Aug 19

Old Ironsides: U.S.S. Constitution vs. H.M.S. Guerriere

Thursday, August 19, 2010 12:01 AM


August 19th is the 198th anniversary of the engagement between the United States Navy frigate Constitution (“Old Ironsides”) and H.M.S. Guerriere that ended in a complete victory for the American vessel. That battle, which took place in the early days of the War of 1812–America’s “Second War of Independence” against Great Britain, established the U.S. Navy as a legitimate fighting force and resulted from superior American technology, tactics, and teamwork.

The technological superiority enjoyed by Constitution came from the genius of ship designer Joshua Humphreys, who designed a frigate that was powerful, fast, and rugged. Constitution was more heavily armed–44 guns–than any man-of-war it could not outsail and its longer and slimmer hull form gave it speed enough to elude any opponent the captain chose not to engage. Also the extensive use of live oak, five times denser than other oaks and available only in the southeastern United States, in a three-layer closely-spaced design gave the vessel’s hull an “iron-like” quality.

The superior tactics was the decision of Constitution’s captain, Isaac Hull, to cautiously maneuver the ship until close to the enemy, whereas the British captain impatiently and fruitlessly ordered his gunners to fire at long range in hopes of disabling his opponent.

The better American teamwork was evidenced in the crew’s skill in maneuvering Constitution close to Guerriere while sustaining limited damage and the discipline the American gunners showed in allowing the British to fire first but on the up roll of the waves, which sent British shot high into Constitution’s rigging and sails where it did little damage. The Americans gunners, by contrast, waited to fire on the down roll, striking Guerriere’s hull and masts and wreaking havoc throughout the British ship. The difference is reflected in the casualty count and the condition of the ships. Constitution suffered minimal damage and had 7 killed and 7 wounded; Guerriere was so shot up that Hull was forced to burn it as an unsalvageable prize. Furthermore, the British suffered 79 casualties.
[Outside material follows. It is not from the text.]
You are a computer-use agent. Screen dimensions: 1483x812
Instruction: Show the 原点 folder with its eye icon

Constitution went on to win a series of victories during the war, defeating British warships Java, Cyane, and Levant. However, the victory over Guerriere was vital in establishing the fighting ability of the fledgling U.S. Navy for both its own officers and men and for its British opponents.
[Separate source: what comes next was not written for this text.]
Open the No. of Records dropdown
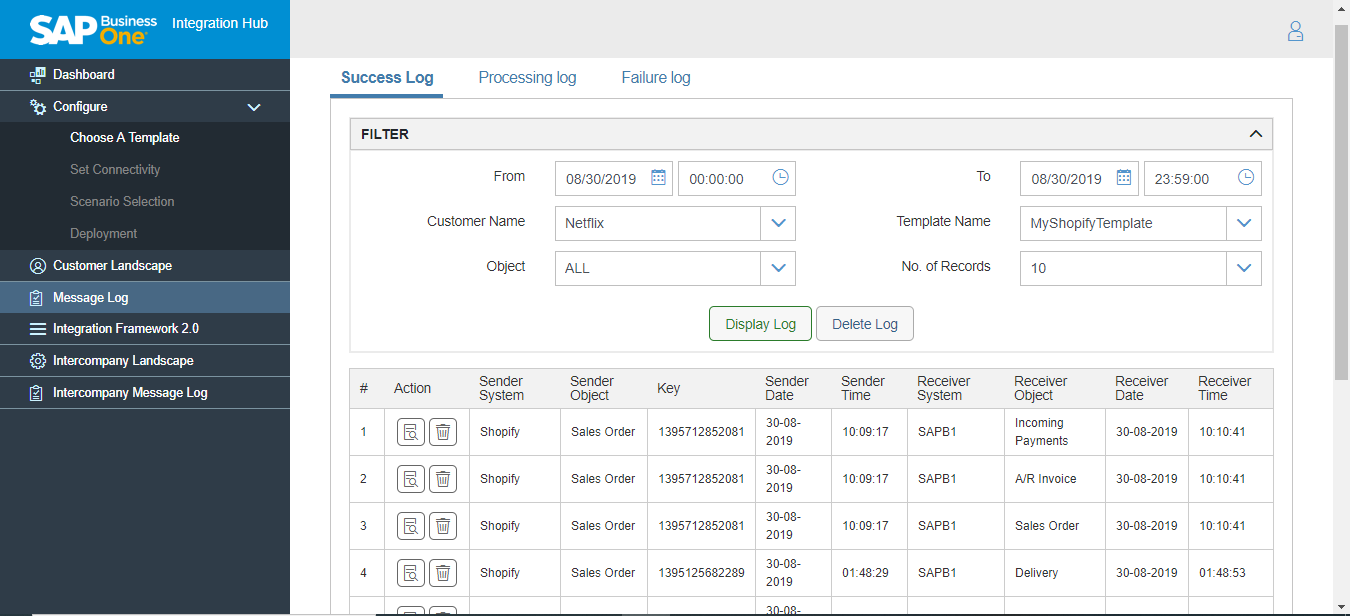This screenshot has height=616, width=1350. click(1244, 268)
  • Long may she ride, our Navy’s pride,
    An spur to revolution;
    And seaman boast, and landsmen toast,
    The Frigate Constitution.
    – Navy Song, The Frigate Constitution, c.1813

  • Jim Valle

    There was, however, another naval constructor, Josiah Fox who talked the Navy Department into building a quartet of more conservative 36 gun eighteen pounder frigates. These were the Constellation, Philadelphia, Congress and Chesapeake and they were not such fortunate ships. Constellation beat two French frigates during the Quasi-War when the French were at a low ebb due to the effects of their Revolution. Philadelphia ran aground during the Barbary Wars and had to be scuttled. Chesapeake was shot up by HMS Leopard during an altercation concerning British deserters and than lost a battle to a British ’36, HMS Shannon. Congress never had a battle to speak of. Probably the money spent on these ships would have been better invested in a few more of the ’44s

  • Susan Cook

    This website helped me with a history project that I had to do. I have to write a play for the battle of Old Iron sides and the Gueriere.

  • James Burke

    I am in hope that someone can identify the site of this historic
    fight, e.g. open sea, North Atlantic, off coast of Europe.

    Thank you from a World War II AOM3/c.

  • Norm Harrow

    The battle was in open sea approximately 400 miles southeast of Halifax Nova Scotia.